WRITTEN TASKS »
**a)** In the two-channel dielectric wakefield accelerator abstract, how many zones did the rectangular structure analyzed in Phase I have?
**b)** Pick up the two-channel dielectric wakefield accelerator abstract after its final sentence and write the next part.

** Start of PAGE **

95
Two‑Channel
Dielectric Wakefield Accelerator--Omega‑P,
Inc., 199 Whitney Ave., Suite 200, New
Haven, CT 06511; 203‑458‑1144;
www.omega-p.com
Dr.
Jay L. Hirshfield, Principal Investigator, jay@omega-p.com
Dr.
George P. Trahan, Business Official, trahan@omega-p.com
DOE
Grant No. DE‑FG02‑06ER84473
Amount: $649,999
A rectangular
dielelectric wake field electron accelerator would have attributes not found in
other wake field accelerators. These
attributes include: (1) continuous
coupling between one channel, in which drive bunches travel, and a second
channel, in which accelerated bunches travel, without the need for discrete
transfer structures; (2) large step-up or transformer ratio in wake field
amplitude in the acceleration channel, as compared to amplitude in the drive
channel; and (3) rectangular geometry that affords relative ease in the
precision fabrication of dielectric elements, along with improved beam
stability. Together, these factors offer
the possibility of achieving high acceleration gradients, as required for a
future multi-TeV electron-positron collider.
This project will build a rectangular, two-channel, dielectric wake field
accelerator for a proof-of-principal experiment. First, a scaled-up, X-band bench-test model
will be built to assess the effects of wall slots intended to damp higher-order
modes. In Phase I, a five-zone rectangular
dielectric wake field accelerator structure was analyzed to select tentative
designs for an X-band bench-test prototype.

** End of PAGE **
** Start of DATA EXCERPTS **

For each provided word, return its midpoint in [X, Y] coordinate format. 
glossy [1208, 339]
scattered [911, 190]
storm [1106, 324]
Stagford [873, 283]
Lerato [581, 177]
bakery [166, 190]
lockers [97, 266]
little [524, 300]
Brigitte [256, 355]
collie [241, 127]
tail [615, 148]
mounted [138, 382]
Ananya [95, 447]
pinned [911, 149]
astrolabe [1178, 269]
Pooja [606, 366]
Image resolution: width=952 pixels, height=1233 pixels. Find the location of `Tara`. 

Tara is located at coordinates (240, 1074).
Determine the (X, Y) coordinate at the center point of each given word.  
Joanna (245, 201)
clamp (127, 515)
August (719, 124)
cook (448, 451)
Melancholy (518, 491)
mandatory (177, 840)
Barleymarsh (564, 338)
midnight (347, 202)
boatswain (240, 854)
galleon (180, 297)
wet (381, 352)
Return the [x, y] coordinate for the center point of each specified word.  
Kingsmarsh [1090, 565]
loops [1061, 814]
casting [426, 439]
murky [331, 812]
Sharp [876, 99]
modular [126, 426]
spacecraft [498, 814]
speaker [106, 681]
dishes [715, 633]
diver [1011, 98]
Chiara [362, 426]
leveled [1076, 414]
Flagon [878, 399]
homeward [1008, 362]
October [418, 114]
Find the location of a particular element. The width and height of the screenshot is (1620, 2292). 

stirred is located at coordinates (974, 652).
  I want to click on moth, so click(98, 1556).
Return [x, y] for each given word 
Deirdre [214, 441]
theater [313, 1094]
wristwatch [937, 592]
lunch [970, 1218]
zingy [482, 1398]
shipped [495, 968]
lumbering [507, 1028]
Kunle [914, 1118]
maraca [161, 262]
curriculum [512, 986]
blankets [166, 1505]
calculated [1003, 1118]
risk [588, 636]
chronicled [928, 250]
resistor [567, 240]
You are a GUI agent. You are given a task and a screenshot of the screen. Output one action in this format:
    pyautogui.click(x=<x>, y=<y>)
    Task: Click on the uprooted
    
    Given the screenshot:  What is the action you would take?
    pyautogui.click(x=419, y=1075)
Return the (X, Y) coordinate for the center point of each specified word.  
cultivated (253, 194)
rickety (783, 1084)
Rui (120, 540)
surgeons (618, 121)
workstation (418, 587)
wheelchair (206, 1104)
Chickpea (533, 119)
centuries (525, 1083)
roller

** End of DATA EXCERPTS **

OUTPUTS IN ORDER »
**a)** Five zones.

**b)**
Although the excitation of higher-order modes led to transverse wake
forces similar to those in conventional accelerators, a number of strategies
were identified to mitigate this effect.
In Phase II, the X-band bench-test prototype structure will be built and
tested to discover if design modifications are needed to account for the
influence of wall slots. Then, an
optimized 80-GHz, two-channel dielectric wake field accelerator module will be
built and experimentally tested.
Analyses will be performed to identify a means to minimize the effects
of transverse wakes.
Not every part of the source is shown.